Fora.tv have a video titled Nassim Taleb and Daniel Kahneman: Reflection on a Crisis from the Digital, Life, Design (DLD) conference from January of this year. This discussion has interesting insights on what led to the current crisis, and Taleb’s recommendations to avoid this going forward, foremost of which involves nationalizing banks (to shield them from forecast errors). The discussion hits on some interesting points, noted below:
- Certain events, that Taleb calls rare events or black swans cannot be predicted with any level of precision, because there is not enough historic evidence for such events. Why is it then, he asks, that people (that act on behalf of financial firms) take large risks without any insurance against such events.
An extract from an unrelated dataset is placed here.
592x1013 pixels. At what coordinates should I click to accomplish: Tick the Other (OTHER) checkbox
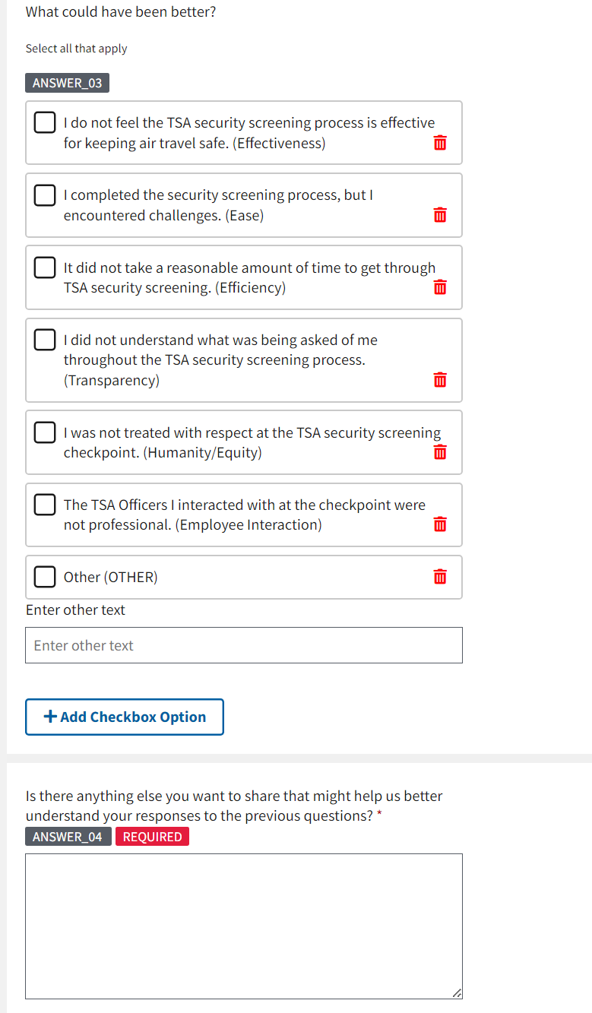(45, 577)
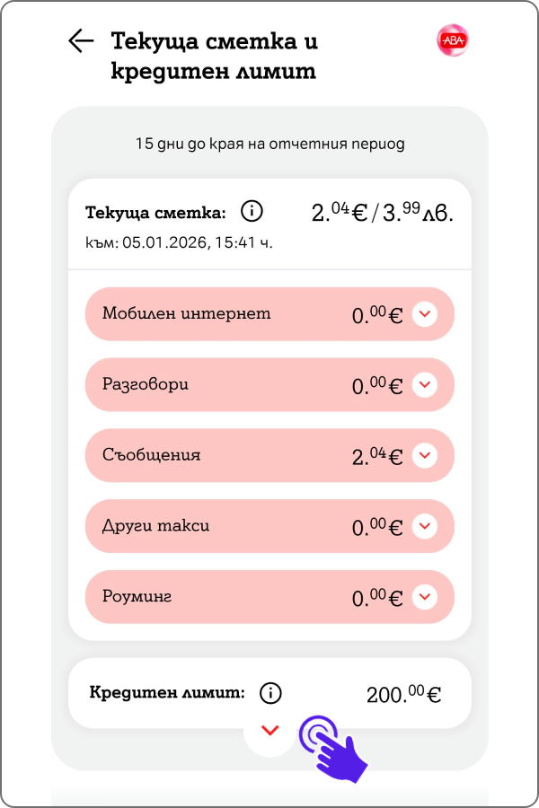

He offers the following three reasons (1) because they are ignorant about the odds (2) because they would rather make small profits than one big profit, but rather take a big loss than a series of small losses, what he refers to as the convexity of losses in a negative domain, a topic that falls within the area of Prospect Theory. (3) non-neutrality of representation: loosely, the tendency of people to use irrelevant quantitative information as an anchor when making predictions.
- Kahneman talks about the mismatch of time scales: there is a mismatch between the expectations of firms and the agents that act on their behalf. Firms have a long horizon, the agents have a different, shorter time-scale, when it comes to making profits.
- Kahneman brings up the two systems for human decision making as put forth by psychologists – system 1 which is the intuitive system, and system 2 which is the reasoning system. Often in making decisions, people tend to give precedence to system 1 (intuition) over system 2 (reason).
- In a discussion involving the inadequacy of financial models, Kahneman asserts that the models used in finance are useless and dangerous , dangerous because they give people confidence even if they are wrong.
- In the last few minutes, Taleb talks about how financial firms used the bailout money – 1) to pay themselves fat bonuses and 2) to take on higher levels of risk. He had, earlier in the talk, mentioned backward capitalism where profits are theirs (financial institutions) to keep, and losses are ours (the tax-payers) to bear. It is in this context that he calls for the nationalization of banks.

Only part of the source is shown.